Auch Angehörige pädagogischer Berufe nehmen an der Universität Wien oft über mehrere Semester hindurch an Work Discussion Seminaren teil. Am Ende eines jeden Seminars ist den teilnehmenden Personen aufgegeben, eine Sequenz aus einem ihrer Berichte selbständig zu analysieren und das Ergebnis ihrer Analyse schriftlich darzulegen. Um die Qualität dieser Analysen auch unter quantifizierenden Gesichtspunkten präzise einschätzen und die Zunahme an Analysekompetenz über die Semester hinweg bestimmen, diskutieren und rückmelden zu können, wurde eine Ratingsystem entwickelt.

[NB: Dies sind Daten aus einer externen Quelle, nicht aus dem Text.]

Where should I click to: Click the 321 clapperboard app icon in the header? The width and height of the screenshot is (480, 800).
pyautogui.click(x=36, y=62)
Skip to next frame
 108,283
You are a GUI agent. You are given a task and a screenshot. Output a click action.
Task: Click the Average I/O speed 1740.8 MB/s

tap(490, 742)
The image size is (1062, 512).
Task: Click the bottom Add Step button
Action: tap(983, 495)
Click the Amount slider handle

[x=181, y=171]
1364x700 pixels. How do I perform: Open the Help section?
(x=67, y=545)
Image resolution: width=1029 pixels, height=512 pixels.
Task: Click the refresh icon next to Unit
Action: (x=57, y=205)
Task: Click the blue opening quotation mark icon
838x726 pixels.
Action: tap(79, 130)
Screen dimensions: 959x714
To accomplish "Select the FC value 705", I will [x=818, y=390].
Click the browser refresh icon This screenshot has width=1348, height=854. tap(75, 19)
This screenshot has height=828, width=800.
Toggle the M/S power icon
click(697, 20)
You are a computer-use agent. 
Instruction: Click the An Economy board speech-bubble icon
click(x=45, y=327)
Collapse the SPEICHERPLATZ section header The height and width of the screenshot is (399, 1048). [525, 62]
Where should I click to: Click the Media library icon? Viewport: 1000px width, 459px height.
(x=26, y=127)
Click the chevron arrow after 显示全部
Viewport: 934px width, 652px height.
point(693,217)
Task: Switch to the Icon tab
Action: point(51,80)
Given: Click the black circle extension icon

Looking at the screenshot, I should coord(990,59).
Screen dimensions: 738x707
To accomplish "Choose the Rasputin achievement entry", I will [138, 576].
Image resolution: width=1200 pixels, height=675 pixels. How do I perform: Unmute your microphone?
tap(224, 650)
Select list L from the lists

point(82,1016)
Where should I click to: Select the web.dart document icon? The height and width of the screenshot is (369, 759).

Im Beitrag wird die Methode der Work Discussion sowie dieses Ratingsystem unter Bezugnahme auf kasuistisches Material samt ersten Ergebnissen präsentiert und zur Diskussion gestellt.

 

Die Suche nach der praxisleitenden Bedeutung psychoanalytischer Theorien im erzählten Beispiel: Forschungsmethodische Zugänge, rahmentheoretische Überlegungen und erste Ergebnisse aus dem Projekt „TheoPrax“

Prof. Dr. Wilfried Datler1, Bernadette Strobl1, Prof. Dr. Tamara Katschnig2
1Universität Wien, 2KPH Wien/Krems

Im Fokus des geplanten Beitrags steht die mentale Repräsentation der praxisleitenden Bedeutung von Theorie sowie die Fähigkeit, diese Bedeutung einem selbstgewählten Beispiel verdeutlichen zu können. Im Forschungsprojekt „TheoPrax“ wird angenommen, dass es komplexer Prozesse der Herausbildung dieser mentalen Repräsentation und dieser Fähigkeit im Rahmen von Aus- und Weiterbildungsprozessen bedarf. Vor dem Hintergrund dieser Überlegungen werden mit Hilfe eines speziellen Interviews Personen befragt, welche in pädagogischen und angrenzenden Feldern professionell tätig sind. Für den Forumsbeitrag werden Interviews mit jenen Personen herangezogen, welche davon berichten, sich in ihrer professionellen Tätigkeit an psychoanalytischen Theorien und Konzepten zu orientieren. Unter Zuhilfenahme eines Ratingsystems wird (1.) untersucht, in welcher Qualität es diesen Personen gelingt, die praxisleitende Bedeutung der von ihnen genannten Theorien an einem Praxisbeispiel darzulegen. Es wird (2.) gefragt, welche Zusammenhänge zwischen der Qualität der Ausführungen und absolvierten Aus-, Fort- und Weiterbildungsprozessen auszumachen sind. Dies verweist (3.) auf eine weitere Projektphase, in der vertiefende narrative Interviews geführt werden. Schließlich wird (4.) zur Diskussion gestellt, welche Beiträge das Projekt zur Weiterentwicklung der Diskussion des Theorie-Praxis-Verhältnisses in der Erziehungswissenschaft sowie zur Konzeption von Aus-, Fort- und Weiterbildung leisten kann.